Dopo l’operazione: ”ora mi vedrete come sono”
Londra, 16 gennaio 2014 – Diceva Ugo Foscolo che le lacrime ci hanno insegnato la verità, ma hanno bisogno di un sorriso che le consoli. Se è così, Stefanie Grant, fino a 25 anni, non ha potuto godere di nessuna consolazione. Perché negli ultimi tredici anni avrà pur pianto, ma non ha mai sorriso. Ha passato l’adolescenza senza ridere. La sua faccia era pressoché inalterabile, un calco di gesso. O uno scherzo della natura, come diceva qualcuno. A causa di una protrusione alla mascella inferiore. Ragazza bellissima, ma bloccata in una smorfia asimmetrica che non le permetteva di esprimere la sua gioia, anche quando c’era.

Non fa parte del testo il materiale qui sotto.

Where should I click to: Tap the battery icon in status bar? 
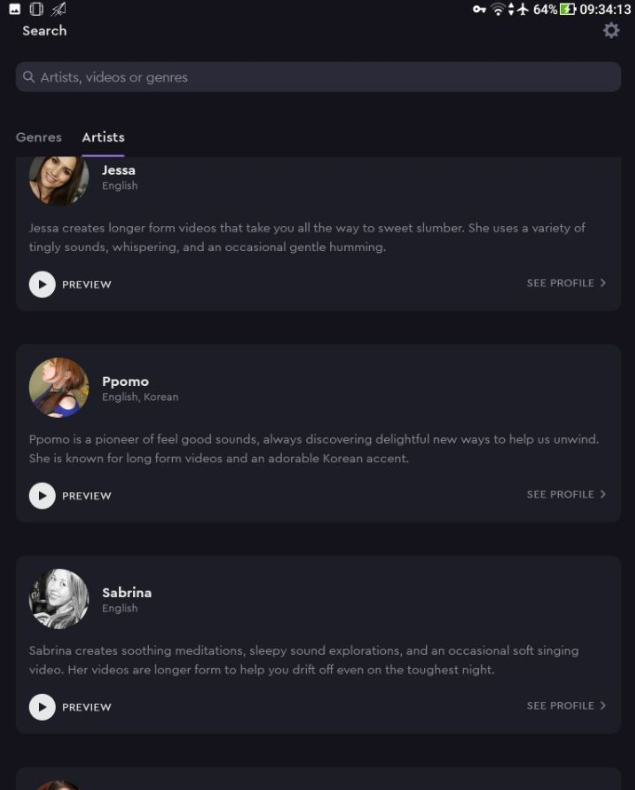(x=569, y=9)
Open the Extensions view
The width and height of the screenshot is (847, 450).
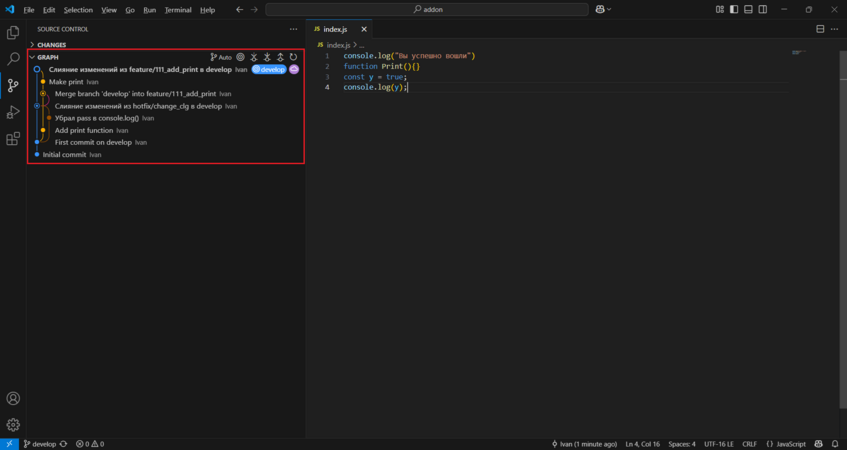[x=13, y=139]
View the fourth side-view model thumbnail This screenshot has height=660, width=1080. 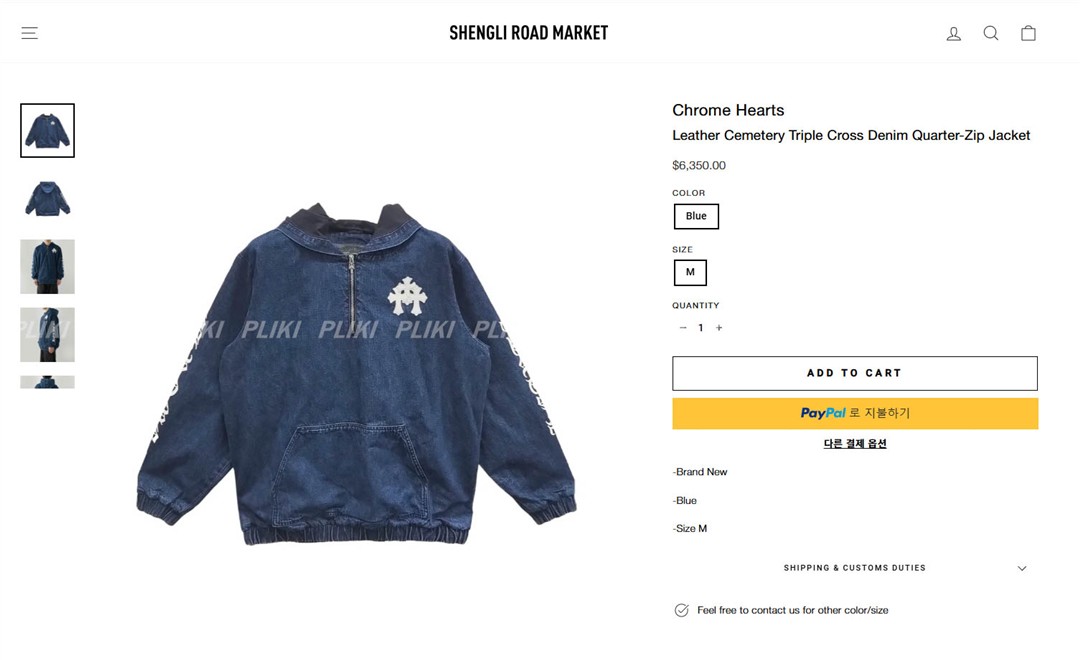coord(48,335)
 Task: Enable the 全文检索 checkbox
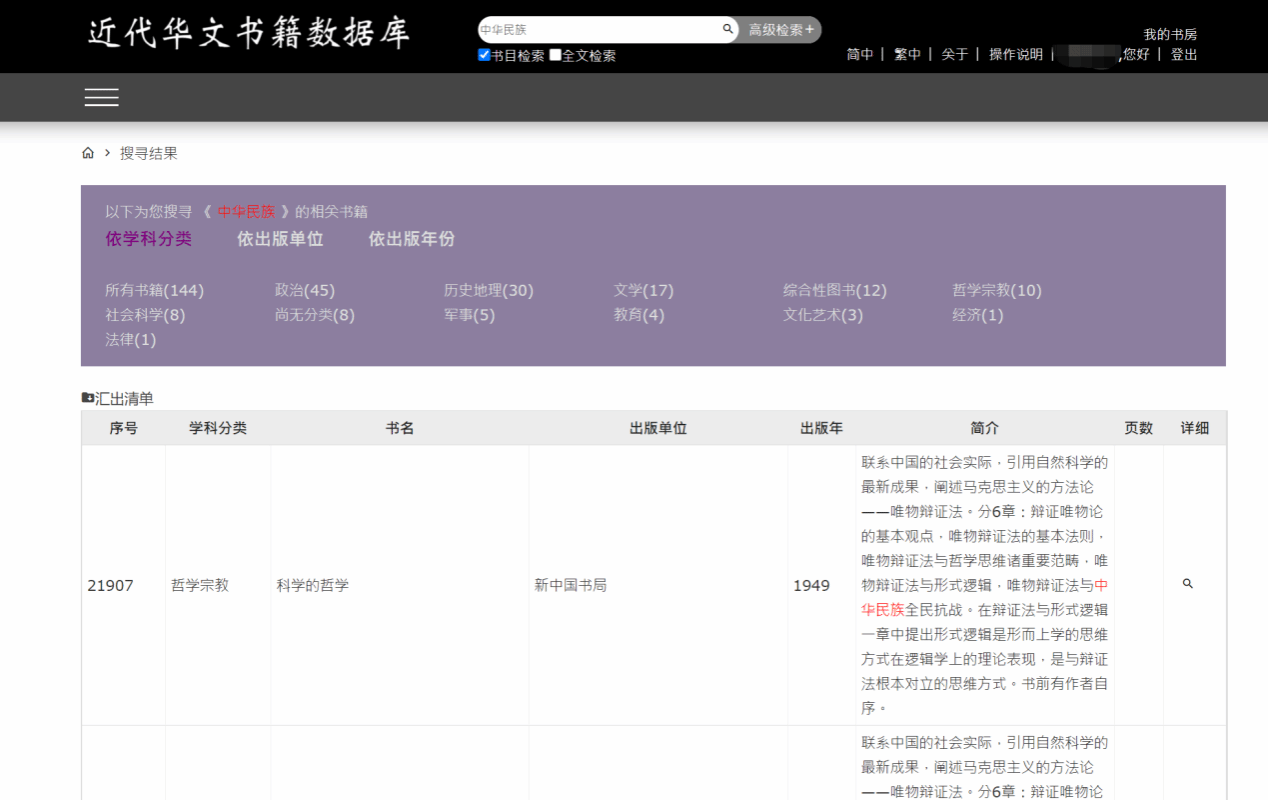[x=555, y=55]
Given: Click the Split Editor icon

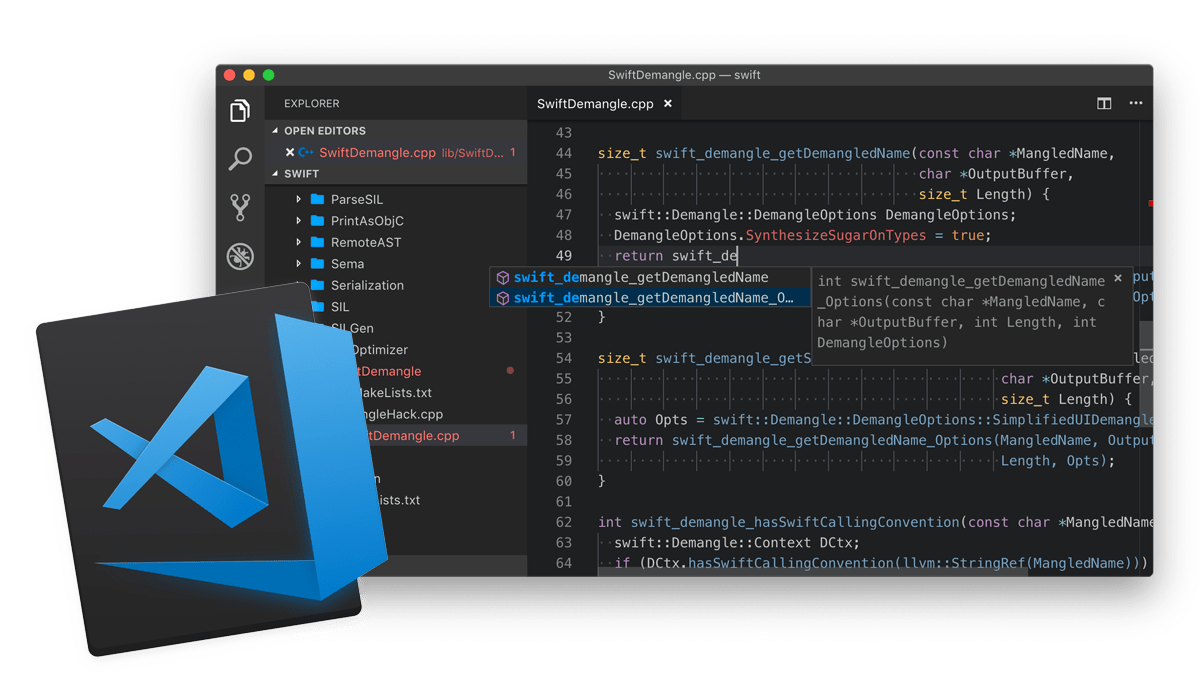Looking at the screenshot, I should 1103,103.
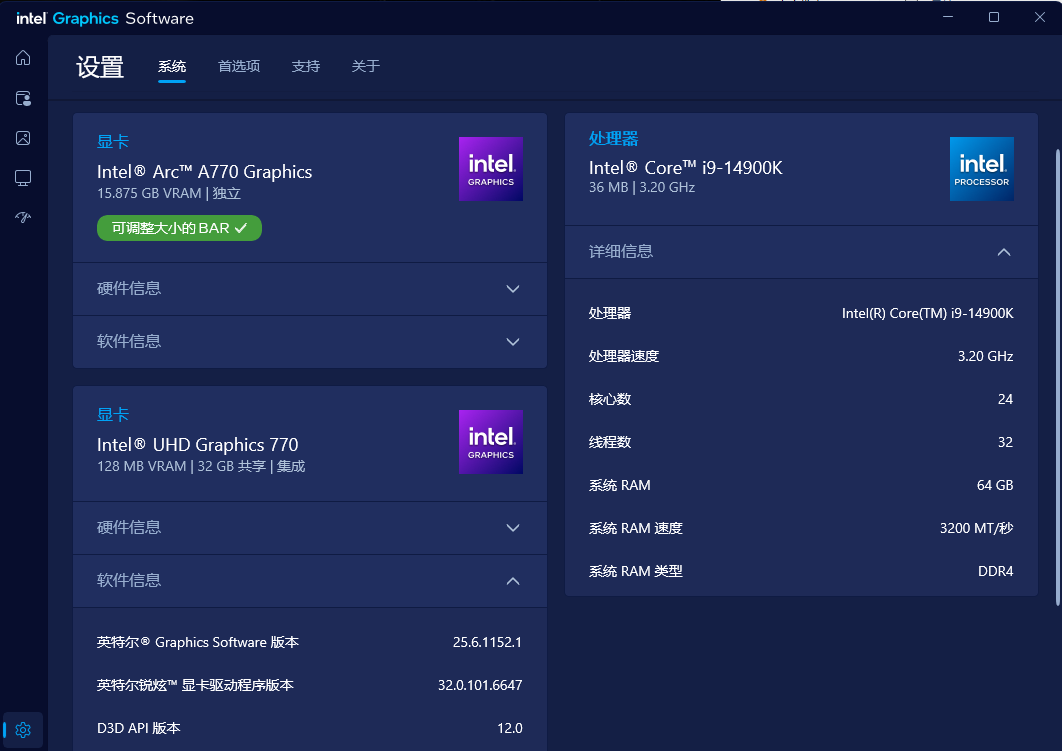Click the image/graphics sidebar icon
Screen dimensions: 1062x751
coord(23,138)
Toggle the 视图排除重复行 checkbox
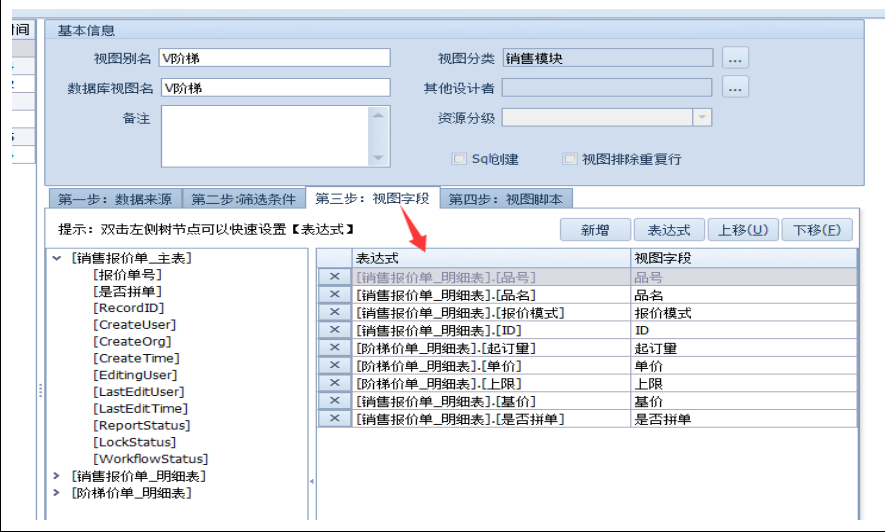Image resolution: width=885 pixels, height=532 pixels. tap(570, 159)
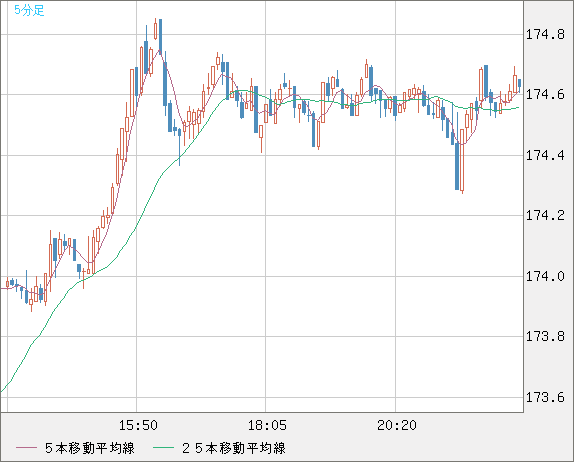Click the 173.8 price axis label
This screenshot has width=574, height=462.
(545, 336)
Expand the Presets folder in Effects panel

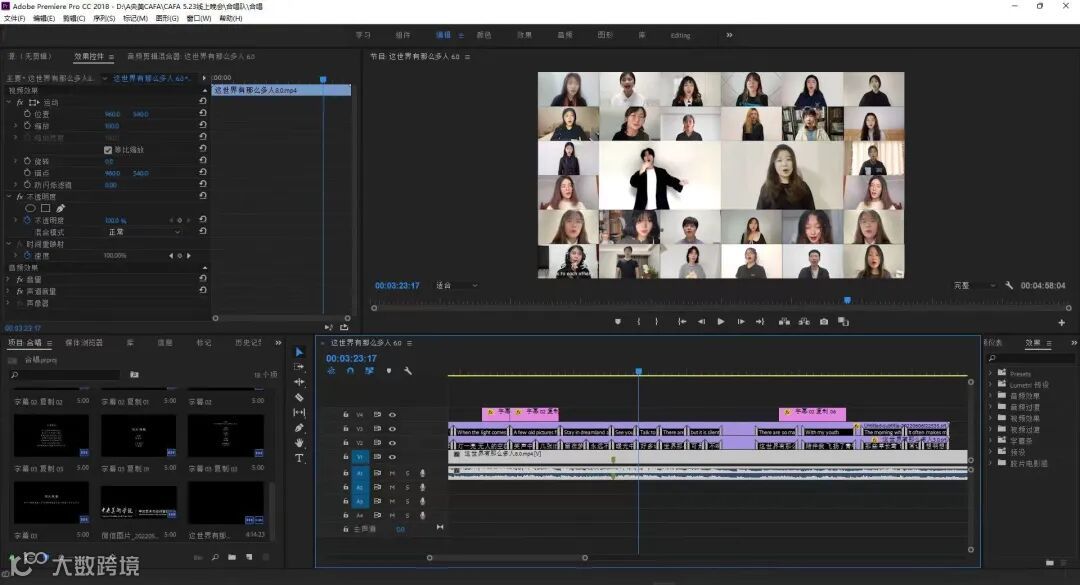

È lei a raccontarlo, in un’intervista pubblicata dal Maily Daily . È la storia di una bambina che a undici anni, a Londra, ha scoperto di avere una malformazione, forse dovuta al parto (con le pinze): sette denti rimossi e un tutore portato fino al 2011, quando la mandibola si era sviluppata del tutto. I medici avevano detto di poter intervenire. Sono stati anni di dolore e di tristezza coatta. Un volto allungato, leggermente spostato a sinistra nella parte inferiore e inalterabile, sentimenti inespressi.
Così Stefanie ha dovuto frustrare, per anni, tutta quella ampia gamma di emozioni che vengono espresse dall’alterazione sorridente del volto: ilarità, scherno, dolcezza, simpatia, complicità, malinconia, soddisfazione, sensualità, timidezza, piacere e chissà quante altre. E allo stesso modo, per chi gli stava intorno, decifrare i suoi moti dell’animo, senza mai vederli specchiati in un sorriso, è stato pressoché impossibile, per oltre un decennio. L’uomo è l’animale che ride, ha scritto il poeta Edoardo Sanguineti. Nel neonato è un riflesso banale, una smorfia che viene addomesticata e battezzata come sorriso. Poi, con la crescita, ogni individuo assume un sorriso caratterizzante, unico e irripetibile.
Insomma, non c’era niente che potesse, in apparenza, smuoverla nel profondo, Stefanie: tranne che attraverso il pianto. Ma senza nessuna consolazione sorridente. Un problema persino dormire, mangiare, studiare: «Dolori orribili», ricorda, «la gente che incontravo mi fissava la parte inferiore del viso, storta e immobile: si stupivano che non ridessi mai».
Finché, quando i denti lentamente si sono rimessi in linea, la promessa degli specialisti viene mantenuta. Nell’agosto 2011, la prima operazione, durata otto ore, una piastra di titanio, le viti, la mascella superiore sospinta in avanti di due millimetri e altrettanto di lato; quella inferiore spostata indietro di nove millimetri. Chi l’avrebbe detto che la felicità può essere una questione di millimetri. A vederla in fotografia, distesa nel suo letto d’ospedale, non sembra la Stefanie di questi giorni: gli occhi semichiusi, la faccia deturpata e tumefatta, la bocca ferma in una tristezza apparentemente senza rimedio. Quattro mesi dopo, in dicembre, un nuovo intervento, per rimuovere le viti. «Mi sono guardata allo specchio la prima volta tre giorni dopo la prima operazione: una palla di bowling».
Poi, a poco a poco, l’uscita dalla fissità prestabilita, la rinascita: «Ho dovuto imparare di nuovo a masticare e a parlare». E soprattutto a sorridere. Il volto ritrova la sua geometria: e lo specchio, come nelle fiabe che si rispettino, dopo sei mesi restituisce finalmente le giuste proporzioni, la grande bellezza di Stephanie: gli occhi verdi, i lineamenti fini, le labbra sottili, i denti bianchi e regolari, un profilo dolce: «Essere in grado di esprimere la gioia con un sorriso, vedere il mio viso come avrebbe sempre dovuto essere: è una nuova prospettiva di vita. E adesso le persone mi guardano in modo diverso». Come avrebbero sempre dovuto guardarla.
Il suo viaggio verso il sorriso viene ora raccontato da Stefanie in un blog, dove spiega ai maligni che non si è trattato di chirurgia estetica, ma di chirurgia dei sentimenti.